The restrictions, limitations, exclusions and conditions set forth in this Agreement shall apply even if Thundercomm, its Licensors or any of their Affiliates become aware of or fails to act in a manner to address any violation or failure to comply therewith. Licensee hereby acknowledges and agree that the restrictions, limitations, conditions and exclusions imposed in this Agreement on the rights granted in this Agreement are not a derogation of the benefits of such rights. Thundercomm and Licensee is independent contractors and agree that this Agreement does not establish a joint venture, agency relationship, or partnership. This Agreement is the entire and exclusive agreement between Thundercomm and Licensee with respect to the Development Platform Software and Documentation which Licensee has received hereunder and supersedes all prior agreements between Thundercomm and Licensee, along with any other communications (whether written or oral) between Thundercomm and Licensee. No purchase order or other ordering document of Licensee’s which purports to modify or supplement the printed text of this Agreement shall add to or vary the terms of this Agreement unless signed by an authorized representative of each of the parties.
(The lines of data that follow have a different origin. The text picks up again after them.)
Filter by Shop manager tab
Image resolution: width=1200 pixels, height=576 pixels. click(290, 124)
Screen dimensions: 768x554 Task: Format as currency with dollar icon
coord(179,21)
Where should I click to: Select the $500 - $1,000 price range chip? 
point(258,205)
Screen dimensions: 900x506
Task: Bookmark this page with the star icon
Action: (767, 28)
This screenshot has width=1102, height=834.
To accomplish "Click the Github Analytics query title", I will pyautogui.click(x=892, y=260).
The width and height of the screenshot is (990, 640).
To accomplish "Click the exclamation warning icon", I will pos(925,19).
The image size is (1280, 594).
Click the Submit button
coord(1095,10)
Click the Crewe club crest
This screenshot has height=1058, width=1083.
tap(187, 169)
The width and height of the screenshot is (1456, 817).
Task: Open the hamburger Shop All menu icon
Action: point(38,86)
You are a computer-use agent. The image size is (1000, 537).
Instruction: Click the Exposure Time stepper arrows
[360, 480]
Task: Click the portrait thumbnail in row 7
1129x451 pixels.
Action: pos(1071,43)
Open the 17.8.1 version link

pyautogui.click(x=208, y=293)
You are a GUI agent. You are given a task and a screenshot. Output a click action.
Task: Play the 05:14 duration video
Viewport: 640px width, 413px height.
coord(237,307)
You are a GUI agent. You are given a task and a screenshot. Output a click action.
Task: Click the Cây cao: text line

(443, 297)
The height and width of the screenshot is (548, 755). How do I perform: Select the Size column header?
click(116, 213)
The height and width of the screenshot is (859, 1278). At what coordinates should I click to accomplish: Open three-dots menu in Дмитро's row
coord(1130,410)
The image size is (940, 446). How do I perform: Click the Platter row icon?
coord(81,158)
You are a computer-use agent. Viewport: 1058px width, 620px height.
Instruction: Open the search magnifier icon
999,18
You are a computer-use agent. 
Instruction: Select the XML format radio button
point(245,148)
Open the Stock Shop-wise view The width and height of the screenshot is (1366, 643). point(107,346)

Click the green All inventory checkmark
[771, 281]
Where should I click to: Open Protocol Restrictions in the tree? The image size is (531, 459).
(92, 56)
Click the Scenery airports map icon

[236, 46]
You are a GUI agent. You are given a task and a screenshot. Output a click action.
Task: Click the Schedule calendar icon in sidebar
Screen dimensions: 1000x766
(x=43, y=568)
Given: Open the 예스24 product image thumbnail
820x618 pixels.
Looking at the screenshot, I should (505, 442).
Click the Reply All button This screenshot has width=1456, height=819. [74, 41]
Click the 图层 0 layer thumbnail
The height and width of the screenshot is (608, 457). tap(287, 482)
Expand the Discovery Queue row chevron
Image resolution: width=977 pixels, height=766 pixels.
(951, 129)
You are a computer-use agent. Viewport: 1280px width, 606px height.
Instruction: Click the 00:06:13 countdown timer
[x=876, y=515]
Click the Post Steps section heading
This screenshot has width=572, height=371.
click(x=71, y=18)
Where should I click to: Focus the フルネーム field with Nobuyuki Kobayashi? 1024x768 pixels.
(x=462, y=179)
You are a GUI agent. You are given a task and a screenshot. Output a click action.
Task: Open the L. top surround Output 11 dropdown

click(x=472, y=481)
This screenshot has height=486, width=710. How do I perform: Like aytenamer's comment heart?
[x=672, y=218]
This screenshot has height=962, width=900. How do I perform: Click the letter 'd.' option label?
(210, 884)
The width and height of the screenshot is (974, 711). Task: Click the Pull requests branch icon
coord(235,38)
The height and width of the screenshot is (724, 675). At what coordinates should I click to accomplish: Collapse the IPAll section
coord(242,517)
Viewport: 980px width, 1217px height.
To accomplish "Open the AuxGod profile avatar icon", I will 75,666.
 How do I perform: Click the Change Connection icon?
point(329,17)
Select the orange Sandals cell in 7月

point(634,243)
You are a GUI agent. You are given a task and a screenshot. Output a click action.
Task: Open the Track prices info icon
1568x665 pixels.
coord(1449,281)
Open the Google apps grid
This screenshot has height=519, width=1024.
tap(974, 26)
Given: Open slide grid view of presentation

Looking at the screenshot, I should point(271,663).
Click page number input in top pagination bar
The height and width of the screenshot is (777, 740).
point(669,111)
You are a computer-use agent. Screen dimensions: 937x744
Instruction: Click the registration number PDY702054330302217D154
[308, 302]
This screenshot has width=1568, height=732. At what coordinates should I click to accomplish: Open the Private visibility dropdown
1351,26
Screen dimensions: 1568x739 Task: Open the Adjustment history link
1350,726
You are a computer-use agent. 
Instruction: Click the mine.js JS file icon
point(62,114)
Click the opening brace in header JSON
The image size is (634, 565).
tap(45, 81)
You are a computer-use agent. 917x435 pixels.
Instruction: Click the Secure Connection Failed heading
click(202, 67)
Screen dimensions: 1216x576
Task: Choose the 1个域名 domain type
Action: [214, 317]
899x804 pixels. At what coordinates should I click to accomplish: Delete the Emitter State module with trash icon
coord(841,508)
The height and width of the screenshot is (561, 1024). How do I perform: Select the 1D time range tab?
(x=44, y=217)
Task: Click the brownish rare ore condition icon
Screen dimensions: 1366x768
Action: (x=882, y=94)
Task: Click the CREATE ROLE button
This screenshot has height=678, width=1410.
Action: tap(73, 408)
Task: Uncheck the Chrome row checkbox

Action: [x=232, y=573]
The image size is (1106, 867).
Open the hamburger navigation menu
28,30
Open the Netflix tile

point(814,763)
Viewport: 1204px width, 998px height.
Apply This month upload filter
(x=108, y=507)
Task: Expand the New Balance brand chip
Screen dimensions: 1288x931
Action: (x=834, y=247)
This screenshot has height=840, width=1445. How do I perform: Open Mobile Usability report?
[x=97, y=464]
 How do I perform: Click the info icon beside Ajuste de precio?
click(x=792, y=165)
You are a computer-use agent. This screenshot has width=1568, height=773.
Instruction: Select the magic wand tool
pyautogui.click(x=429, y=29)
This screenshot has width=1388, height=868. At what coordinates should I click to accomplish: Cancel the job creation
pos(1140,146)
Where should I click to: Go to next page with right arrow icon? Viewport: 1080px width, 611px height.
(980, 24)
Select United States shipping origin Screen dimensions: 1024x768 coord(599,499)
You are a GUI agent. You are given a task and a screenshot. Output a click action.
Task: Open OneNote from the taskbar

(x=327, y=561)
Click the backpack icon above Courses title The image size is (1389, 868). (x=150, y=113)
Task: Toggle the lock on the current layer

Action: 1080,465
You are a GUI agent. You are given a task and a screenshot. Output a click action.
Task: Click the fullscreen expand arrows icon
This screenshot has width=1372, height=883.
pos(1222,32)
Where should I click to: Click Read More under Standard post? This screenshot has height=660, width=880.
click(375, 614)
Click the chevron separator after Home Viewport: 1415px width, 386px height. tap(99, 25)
The terms of this Agreement may only be varied by written amendment between the parties and signed by a duly authorized representative of each party.
IN WITNESS WHEREOF the parties have caused this Agreement to be signed by their duly authorized representative:
The Licensed Development Platform Software and Applicable Development Platform Hardware may be updated by both Parties in writing time to time and the updated Licensed Development Platform Software shall be governed by this Agreement.